Consigne 1 ▸
Mettez en forme les lignes de la liste sous la forme d'un tableau Markdown à deux colonnes, « Numéro » et « Ligne de la liste », en omettant les lignes vides. Commencez à la première ligne de la liste et arrêtez-vous après la ligne qui contient "Click the Service", celle-ci comprise.

* * * *

Un accueil gourmand à Bara’laezh, la ferme de Kerdudal
Je débarque comme une fleur le mercredi 7 Juin 2023 à Bara’laezh, la ferme de Kerdudal. Après avoir longé la côte Bretonne Nord puis traversé les Monts d’Arrée, me voici à Riec-sur-Belon, près de Concarneau dans le Finistère Sud. Changement de décor. Les méandres du Belon forment une myriade de criques préservées, aux paysages sans cesse renouvelés selon la marée. Ce matin, en arrivant à la ferme, le ciel est radieux. Je reste ici pour 15 jours.
Je suis enthousiaste à l’idée de découvrir ce lieu, car le premier contact téléphonique avec Romain, l’un des associé, est engageant (Merci d’ailleurs à Grégory du GAEC Arc en Ciel pour la mise en lien). Romain me confie qu’ils aiment accueillir, ça les fait voyager. Une partie de l’équipe a vécu sa propre expérience “découverte de ferme en ferme”, ou même de voyage à vélo. Chouette, des baroudeurs ! Une équipe masculine cette fois-ci, à l’exception d’Anna qui est ici en stage CIAP (Coopérative d’Installation en Agriculture Paysanne).

* * * *

Consigne 2 ▸
Reprenez le récit sur la ferme de Kerdudal et prolongez-le à partir de sa dernière phrase.

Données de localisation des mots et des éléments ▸
* * * *

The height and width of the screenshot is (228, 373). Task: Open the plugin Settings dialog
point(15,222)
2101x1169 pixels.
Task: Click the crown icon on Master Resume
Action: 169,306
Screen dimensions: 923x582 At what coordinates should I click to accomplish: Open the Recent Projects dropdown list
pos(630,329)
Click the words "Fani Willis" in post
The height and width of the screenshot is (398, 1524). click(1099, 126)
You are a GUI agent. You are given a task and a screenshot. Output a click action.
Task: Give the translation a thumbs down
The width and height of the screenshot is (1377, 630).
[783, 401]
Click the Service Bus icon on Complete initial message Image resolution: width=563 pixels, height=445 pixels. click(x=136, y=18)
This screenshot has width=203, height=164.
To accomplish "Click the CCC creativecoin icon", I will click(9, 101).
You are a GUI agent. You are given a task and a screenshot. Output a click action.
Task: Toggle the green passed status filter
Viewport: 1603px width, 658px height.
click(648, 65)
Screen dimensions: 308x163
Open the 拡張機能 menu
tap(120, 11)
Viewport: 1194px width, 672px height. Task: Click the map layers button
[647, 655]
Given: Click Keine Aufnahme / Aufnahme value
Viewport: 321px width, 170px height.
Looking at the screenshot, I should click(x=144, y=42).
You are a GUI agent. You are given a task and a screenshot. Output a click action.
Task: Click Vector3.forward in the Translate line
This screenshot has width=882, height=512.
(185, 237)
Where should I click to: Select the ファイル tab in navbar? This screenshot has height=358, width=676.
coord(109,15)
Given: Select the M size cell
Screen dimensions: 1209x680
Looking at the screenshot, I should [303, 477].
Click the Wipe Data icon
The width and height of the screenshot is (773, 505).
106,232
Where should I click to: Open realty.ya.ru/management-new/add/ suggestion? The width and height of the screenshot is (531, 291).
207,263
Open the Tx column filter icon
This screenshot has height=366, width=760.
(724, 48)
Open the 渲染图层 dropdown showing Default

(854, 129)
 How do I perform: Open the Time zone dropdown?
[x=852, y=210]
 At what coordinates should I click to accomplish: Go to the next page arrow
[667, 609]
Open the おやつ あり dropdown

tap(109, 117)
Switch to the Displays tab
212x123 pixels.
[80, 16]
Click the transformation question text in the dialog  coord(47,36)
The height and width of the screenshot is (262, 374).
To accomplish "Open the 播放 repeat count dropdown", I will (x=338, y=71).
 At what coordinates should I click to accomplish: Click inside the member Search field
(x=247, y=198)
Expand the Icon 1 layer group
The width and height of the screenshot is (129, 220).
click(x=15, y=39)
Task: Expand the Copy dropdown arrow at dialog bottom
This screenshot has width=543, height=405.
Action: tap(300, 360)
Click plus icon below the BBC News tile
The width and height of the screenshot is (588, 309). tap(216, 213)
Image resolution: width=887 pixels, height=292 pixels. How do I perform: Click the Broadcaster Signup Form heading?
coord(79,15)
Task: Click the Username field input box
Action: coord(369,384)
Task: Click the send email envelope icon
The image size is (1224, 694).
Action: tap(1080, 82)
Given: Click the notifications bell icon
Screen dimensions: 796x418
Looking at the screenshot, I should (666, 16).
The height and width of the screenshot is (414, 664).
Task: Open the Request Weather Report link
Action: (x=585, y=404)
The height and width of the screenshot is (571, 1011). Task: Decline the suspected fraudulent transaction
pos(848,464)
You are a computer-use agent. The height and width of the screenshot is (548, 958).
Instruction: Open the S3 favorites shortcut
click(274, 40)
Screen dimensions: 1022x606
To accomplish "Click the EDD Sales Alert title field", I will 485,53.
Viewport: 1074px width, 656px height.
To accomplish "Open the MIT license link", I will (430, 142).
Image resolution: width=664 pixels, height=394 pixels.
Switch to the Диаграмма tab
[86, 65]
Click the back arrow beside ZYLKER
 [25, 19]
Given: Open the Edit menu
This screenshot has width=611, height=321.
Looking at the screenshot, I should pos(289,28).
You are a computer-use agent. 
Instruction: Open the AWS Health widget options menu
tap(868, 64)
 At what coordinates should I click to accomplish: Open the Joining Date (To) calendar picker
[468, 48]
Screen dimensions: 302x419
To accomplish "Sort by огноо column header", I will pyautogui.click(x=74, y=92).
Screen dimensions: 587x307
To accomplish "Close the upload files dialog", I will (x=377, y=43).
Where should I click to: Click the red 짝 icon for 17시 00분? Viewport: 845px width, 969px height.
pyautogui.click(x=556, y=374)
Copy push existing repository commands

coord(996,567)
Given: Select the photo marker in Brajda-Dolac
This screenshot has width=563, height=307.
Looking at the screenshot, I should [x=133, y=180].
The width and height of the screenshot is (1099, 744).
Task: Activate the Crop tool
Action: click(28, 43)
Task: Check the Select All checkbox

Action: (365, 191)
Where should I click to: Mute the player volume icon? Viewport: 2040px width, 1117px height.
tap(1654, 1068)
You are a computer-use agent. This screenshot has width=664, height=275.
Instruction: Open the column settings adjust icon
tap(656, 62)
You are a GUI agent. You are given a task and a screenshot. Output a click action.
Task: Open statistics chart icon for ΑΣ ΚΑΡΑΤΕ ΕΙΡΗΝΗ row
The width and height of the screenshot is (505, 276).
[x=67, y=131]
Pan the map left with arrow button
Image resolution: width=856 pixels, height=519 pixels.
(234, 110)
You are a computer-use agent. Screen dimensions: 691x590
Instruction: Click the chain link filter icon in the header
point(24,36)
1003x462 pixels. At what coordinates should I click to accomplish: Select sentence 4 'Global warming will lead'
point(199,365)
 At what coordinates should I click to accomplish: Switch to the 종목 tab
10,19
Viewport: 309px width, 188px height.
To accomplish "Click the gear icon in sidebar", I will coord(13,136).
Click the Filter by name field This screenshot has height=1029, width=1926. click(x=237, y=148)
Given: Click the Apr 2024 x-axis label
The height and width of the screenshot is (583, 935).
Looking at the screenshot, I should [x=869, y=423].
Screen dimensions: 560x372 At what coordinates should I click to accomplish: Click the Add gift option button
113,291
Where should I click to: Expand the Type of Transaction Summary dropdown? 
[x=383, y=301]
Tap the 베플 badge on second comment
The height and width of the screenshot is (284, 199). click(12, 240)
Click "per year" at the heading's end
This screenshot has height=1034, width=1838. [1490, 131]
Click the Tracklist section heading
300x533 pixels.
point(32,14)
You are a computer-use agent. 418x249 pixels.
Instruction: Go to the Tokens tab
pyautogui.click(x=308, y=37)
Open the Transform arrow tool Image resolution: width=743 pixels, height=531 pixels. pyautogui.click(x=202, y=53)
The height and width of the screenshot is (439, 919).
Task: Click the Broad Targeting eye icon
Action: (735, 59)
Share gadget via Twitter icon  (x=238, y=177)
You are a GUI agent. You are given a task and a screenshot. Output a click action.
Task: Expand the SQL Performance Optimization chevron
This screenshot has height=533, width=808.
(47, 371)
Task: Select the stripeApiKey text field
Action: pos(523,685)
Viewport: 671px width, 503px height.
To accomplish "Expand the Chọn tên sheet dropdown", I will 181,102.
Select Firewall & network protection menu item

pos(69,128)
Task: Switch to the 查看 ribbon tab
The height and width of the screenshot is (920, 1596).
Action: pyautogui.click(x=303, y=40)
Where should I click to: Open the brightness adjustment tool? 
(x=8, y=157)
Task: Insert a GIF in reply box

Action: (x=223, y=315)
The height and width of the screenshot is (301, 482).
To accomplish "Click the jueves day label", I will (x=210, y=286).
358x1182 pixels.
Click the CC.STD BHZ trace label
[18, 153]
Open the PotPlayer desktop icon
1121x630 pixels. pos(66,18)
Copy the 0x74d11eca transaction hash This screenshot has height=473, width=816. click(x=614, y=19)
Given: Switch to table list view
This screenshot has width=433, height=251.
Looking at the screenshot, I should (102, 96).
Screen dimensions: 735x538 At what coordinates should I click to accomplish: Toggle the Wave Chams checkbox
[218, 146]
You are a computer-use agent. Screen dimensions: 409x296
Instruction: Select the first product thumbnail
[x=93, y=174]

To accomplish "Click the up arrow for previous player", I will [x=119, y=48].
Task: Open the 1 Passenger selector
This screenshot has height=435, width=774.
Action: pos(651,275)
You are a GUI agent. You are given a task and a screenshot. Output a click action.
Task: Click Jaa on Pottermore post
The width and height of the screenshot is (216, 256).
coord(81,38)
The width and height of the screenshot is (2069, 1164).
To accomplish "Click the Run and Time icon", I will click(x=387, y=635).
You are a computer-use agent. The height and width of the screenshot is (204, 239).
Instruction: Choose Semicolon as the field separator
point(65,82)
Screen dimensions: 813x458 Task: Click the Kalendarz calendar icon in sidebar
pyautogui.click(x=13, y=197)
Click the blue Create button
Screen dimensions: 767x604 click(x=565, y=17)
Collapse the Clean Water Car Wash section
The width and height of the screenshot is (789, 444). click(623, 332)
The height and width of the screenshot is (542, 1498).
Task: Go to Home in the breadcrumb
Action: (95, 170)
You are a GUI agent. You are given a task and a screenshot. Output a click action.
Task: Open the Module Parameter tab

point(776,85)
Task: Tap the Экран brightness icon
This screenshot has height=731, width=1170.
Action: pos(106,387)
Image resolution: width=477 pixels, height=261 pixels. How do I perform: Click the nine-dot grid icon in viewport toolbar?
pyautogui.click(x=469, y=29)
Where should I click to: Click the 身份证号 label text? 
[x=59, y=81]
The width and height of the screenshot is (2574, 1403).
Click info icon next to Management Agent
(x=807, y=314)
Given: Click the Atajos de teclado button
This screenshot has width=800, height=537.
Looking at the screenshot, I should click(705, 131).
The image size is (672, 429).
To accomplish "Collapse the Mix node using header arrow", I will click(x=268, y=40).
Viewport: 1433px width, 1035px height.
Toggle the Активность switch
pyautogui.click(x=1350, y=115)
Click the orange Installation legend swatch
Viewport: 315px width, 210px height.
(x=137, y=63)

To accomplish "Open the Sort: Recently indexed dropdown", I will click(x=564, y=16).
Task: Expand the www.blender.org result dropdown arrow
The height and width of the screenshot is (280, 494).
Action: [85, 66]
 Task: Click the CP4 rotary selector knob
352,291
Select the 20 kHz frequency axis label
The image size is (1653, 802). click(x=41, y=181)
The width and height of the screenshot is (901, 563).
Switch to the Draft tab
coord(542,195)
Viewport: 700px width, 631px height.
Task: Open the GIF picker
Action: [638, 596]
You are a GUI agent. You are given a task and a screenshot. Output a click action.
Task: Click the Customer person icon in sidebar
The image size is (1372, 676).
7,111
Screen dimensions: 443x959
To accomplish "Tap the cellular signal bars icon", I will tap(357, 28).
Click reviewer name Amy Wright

* * * *

Résultat final 1 ▸
| Numéro | Ligne de la liste |
|---|---|
| 1 | The height and width of the screenshot is (228, 373). Task: Open the plugin Settings dialog |
| 2 | point(15,222) |
| 3 | 2101x1169 pixels. |
| 4 | Task: Click the crown icon on Master Resume |
| 5 | Action: 169,306 |
| 6 | Screen dimensions: 923x582 At what coordinates should I click to accomplish: Open the Recent Projects dropdown list |
| 7 | pos(630,329) |
| 8 | Click the words "Fani Willis" in post |
| 9 | The height and width of the screenshot is (398, 1524). click(1099, 126) |
| 10 | You are a GUI agent. You are given a task and a screenshot. Output a click action. |
| 11 | Task: Give the translation a thumbs down |
| 12 | The width and height of the screenshot is (1377, 630). |
| 13 | [783, 401] |
| 14 | Click the Service Bus icon on Complete initial message Image resolution: width=563 pixels, height=445 pixels. click(x=136, y=18) |

Résultat final 2 ▸
Mon premier ressenti téléphonique est rapidement conforté par un accueil royal : boisson chaude, pain choco mais surtout, surtout : le pain de la ferme qui sort à peine du four. Avec sa généreuse lamelle de beurre salé, produit sur la ferme voisine de Kersegalou. Quoi de mieux pour combler la gourmande inconditionnelle que je suis ?
D’ingénieurs agronomes à paysans
Romain et Fabien s’installent en 2016 à Bara’Laezh, aussi nommée la ferme de Kerdudal. Ils se rencontrent pendant leurs études d’agronomie, à la suite desquelles chacun travaille au contact de paysans. Sur des rôles de conseil, au niveau technique ou marketing. Rapidement, le besoin émerge de redonner du sens à leurs quotidiens. Un besoin de se sentir légitimes à tenter de faire évoluer les modèles agricoles, par les actes plutôt que par les mots. Face à leurs prises de conscience, entre autres sur le changement climatique, d’agir concrètement. De pouvoir se regarder le matin dans le miroir et se dire que ce qu’ils font a un sens. Leurs paroles font écho.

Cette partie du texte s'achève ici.